Hadoop System Architecture
The Hadoop Architecture, developed in 2005 and now an open source platform managed by the Apache Software Foundation, uses a concept known as MapReduce that is composed of two separate functions.
The Map step inputs data and breaks it down for processing across nodes within a Hadoop instance. These “worker” nodes may, in turn, break the data down further for processing. In the Reduce step, the processed data then collected back together and assembled into a format based on the original query being performed.
To cope with truly massive-scale data analysis, Hadoop’s developers implemented a scale-out architecture, based on many low-cost physical servers with distributed processing of data queries during the Map operation.
Their logic was to enable a Hadoop system capable of processing many parts of a query in parallel to reduce execution times as much as possible.
This can contrasted with the legacy-structured database design that looks to scale up within a single server by using faster processors, more memory, and fast shared storage.
Looking at the storage layer, the design aim for Hadoop to execute the distributed processing with the minimum latency possible. This achieved by executing Map processing on the node that stores the data, a concept known as data locality.
As a result, Hadoop implementations can use SATA drives directly connected to the server, thereby keeping the overall cost of the system as low as possible.
To implement the data storage layer, Hadoop uses a feature known as HDFS or the Hadoop Distributed File System. HDFS, not a file system in the traditional sense and isn’t usually directly mounted for a user to view (although there are some tools available to achieve this), which can sometimes make the concept difficult to understand; it’s perhaps better to think of it simply as a Hadoop data store.
The Hadoop Distributed File System (HDFS) a distributed file system designed to run on commodity hardware. It has many similarities with existing distributed file systems. However, the differences from other distributed file systems are significant.

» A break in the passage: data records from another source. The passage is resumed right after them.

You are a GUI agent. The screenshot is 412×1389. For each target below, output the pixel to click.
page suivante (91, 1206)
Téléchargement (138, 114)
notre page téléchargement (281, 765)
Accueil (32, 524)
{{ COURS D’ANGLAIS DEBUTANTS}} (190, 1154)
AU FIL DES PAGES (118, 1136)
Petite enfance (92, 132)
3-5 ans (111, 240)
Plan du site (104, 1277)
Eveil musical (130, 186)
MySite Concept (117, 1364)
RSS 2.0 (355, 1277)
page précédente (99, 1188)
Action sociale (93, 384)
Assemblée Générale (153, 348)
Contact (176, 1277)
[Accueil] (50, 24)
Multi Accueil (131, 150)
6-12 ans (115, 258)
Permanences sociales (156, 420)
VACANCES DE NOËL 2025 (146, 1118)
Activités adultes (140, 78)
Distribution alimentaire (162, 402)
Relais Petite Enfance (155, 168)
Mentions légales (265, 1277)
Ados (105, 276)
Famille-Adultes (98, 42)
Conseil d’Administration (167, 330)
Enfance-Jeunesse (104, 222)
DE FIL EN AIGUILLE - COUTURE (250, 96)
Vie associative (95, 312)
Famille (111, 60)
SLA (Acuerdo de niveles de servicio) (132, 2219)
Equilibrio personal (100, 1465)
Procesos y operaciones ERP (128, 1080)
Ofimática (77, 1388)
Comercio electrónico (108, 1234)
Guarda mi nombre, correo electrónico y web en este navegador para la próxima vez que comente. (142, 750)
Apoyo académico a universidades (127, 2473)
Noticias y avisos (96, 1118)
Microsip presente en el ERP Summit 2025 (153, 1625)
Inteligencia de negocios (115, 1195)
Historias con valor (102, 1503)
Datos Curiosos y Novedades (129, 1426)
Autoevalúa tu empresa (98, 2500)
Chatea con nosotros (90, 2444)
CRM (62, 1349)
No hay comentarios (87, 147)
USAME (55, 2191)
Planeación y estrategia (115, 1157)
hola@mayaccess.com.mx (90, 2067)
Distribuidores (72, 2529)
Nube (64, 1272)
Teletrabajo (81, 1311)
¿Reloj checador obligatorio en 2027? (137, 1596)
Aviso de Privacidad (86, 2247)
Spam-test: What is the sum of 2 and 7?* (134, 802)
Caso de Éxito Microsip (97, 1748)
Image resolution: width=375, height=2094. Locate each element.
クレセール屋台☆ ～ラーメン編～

HDFS highly fault-tolerant and designed to deployed on low-cost hardware. HDFS provides high throughput access to application data and is suitable for applications that have large data sets. Moreover, HDFS relaxes a few POSIX requirements to enable streaming access to file system data.
Name Node and Data Nodes: Hadoop Architecture
HDFS has a master/slave architecture. An HDFS cluster consists of a single NameNode. A master server that manages the file system namespace and regulates access to files by clients.

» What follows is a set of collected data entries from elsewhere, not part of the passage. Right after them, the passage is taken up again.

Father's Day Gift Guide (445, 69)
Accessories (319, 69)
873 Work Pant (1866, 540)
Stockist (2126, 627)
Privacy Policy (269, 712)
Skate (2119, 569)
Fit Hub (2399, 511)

In addition, there are a number of DataNodes, usually one per node in the cluster. Which manage storage attached to the nodes that they run on. HDFS exposes a file system namespace and allows user data to stored in files.
Internally, a file split into one or more blocks and these blocks stored in a set of DataNodes. The NameNode executes file system namespace operations like opening, closing, and renaming files and directories. It also determines the mapping of blocks to DataNodes.

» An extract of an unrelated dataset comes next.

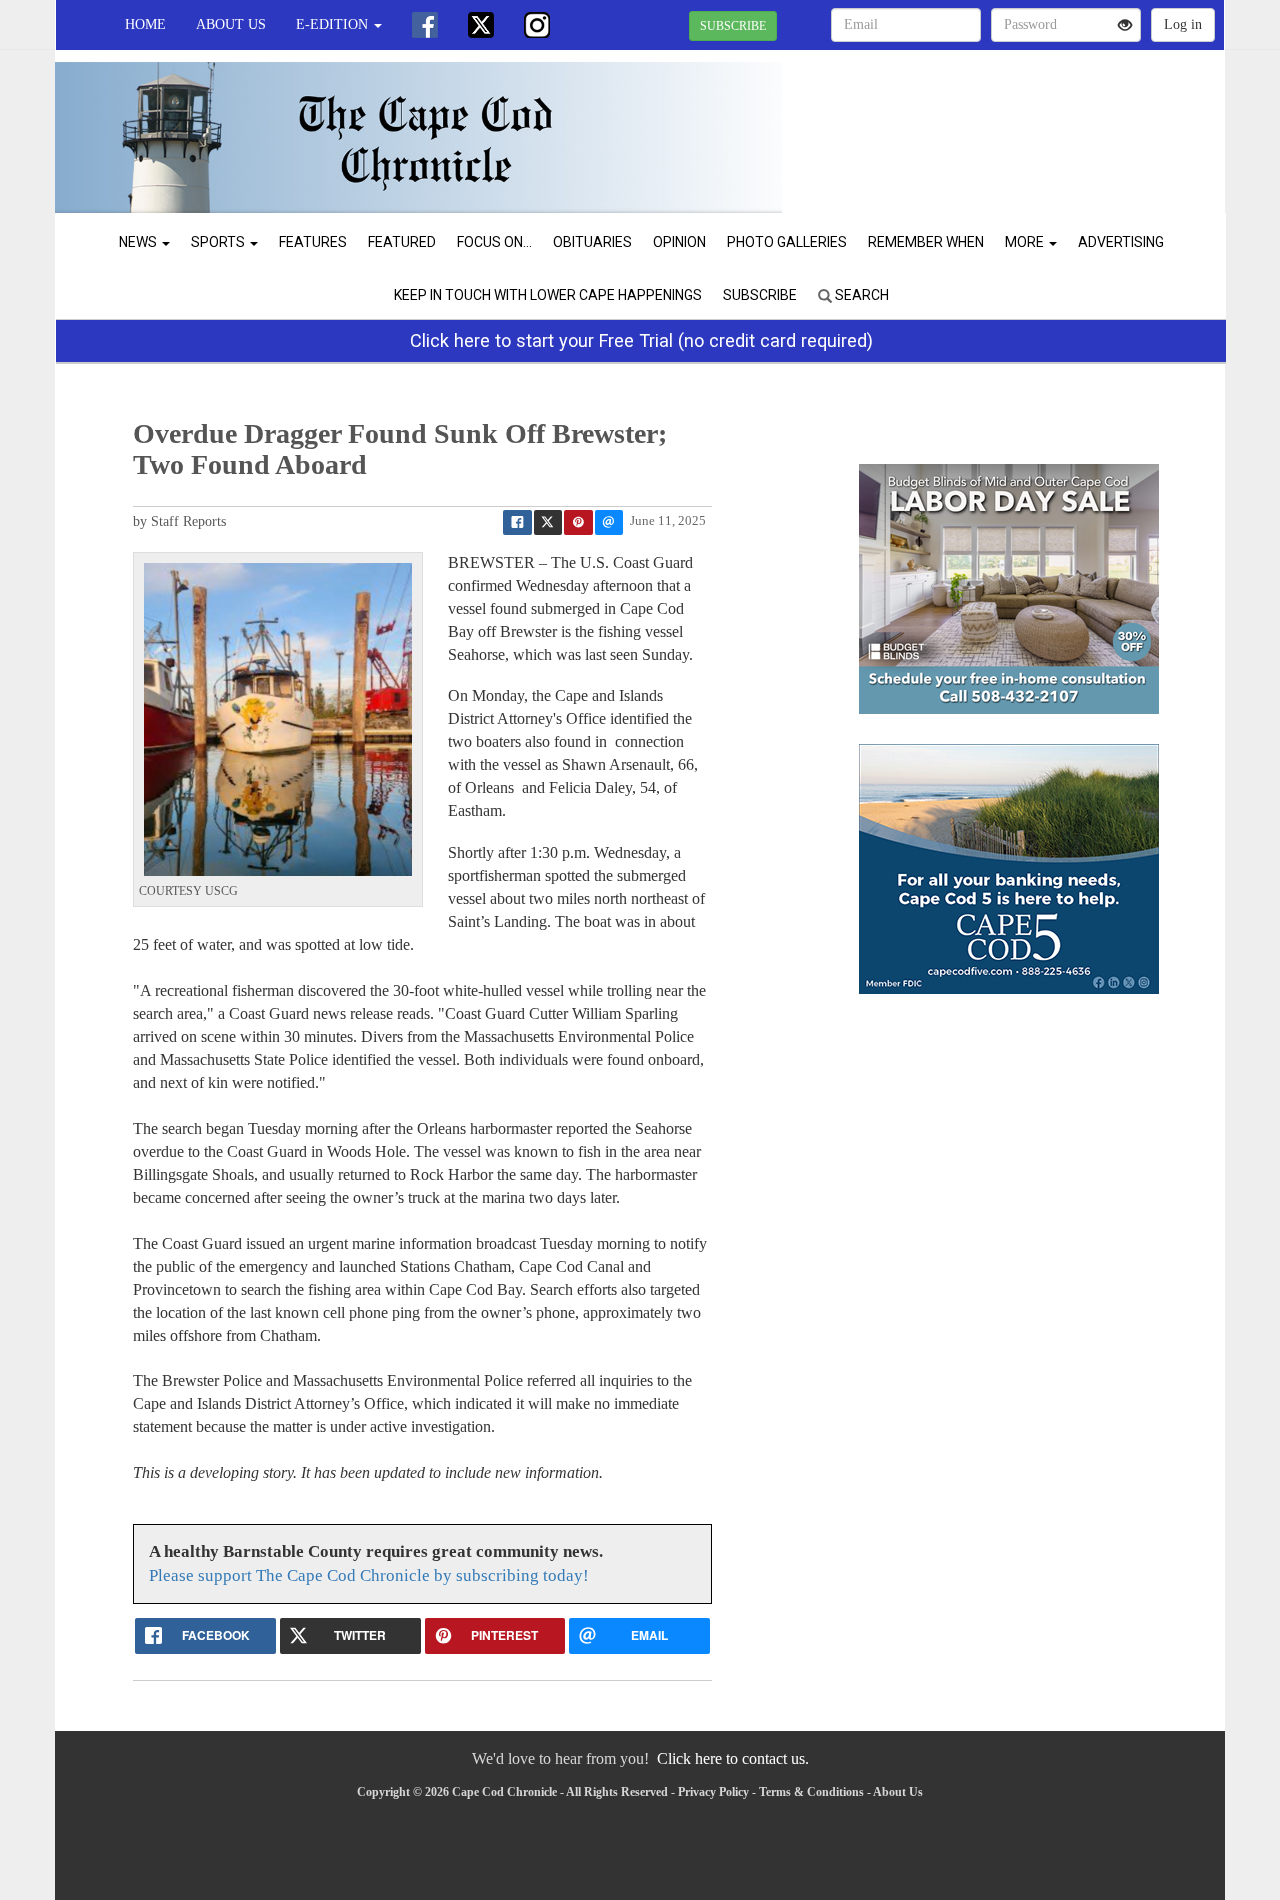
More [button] (1026, 242)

The DataNodes are responsible for serving read and write requests from the file system’s clients. The DataNodes also perform block creation, deletion, and replication upon instruction from the NameNode.
The existence of a single NameNode in a cluster greatly simplifies the architecture of the system. The NameNode is the arbitrator and repository for all HDFS metadata. The system designed in such a way that user data never flows through the NameNode.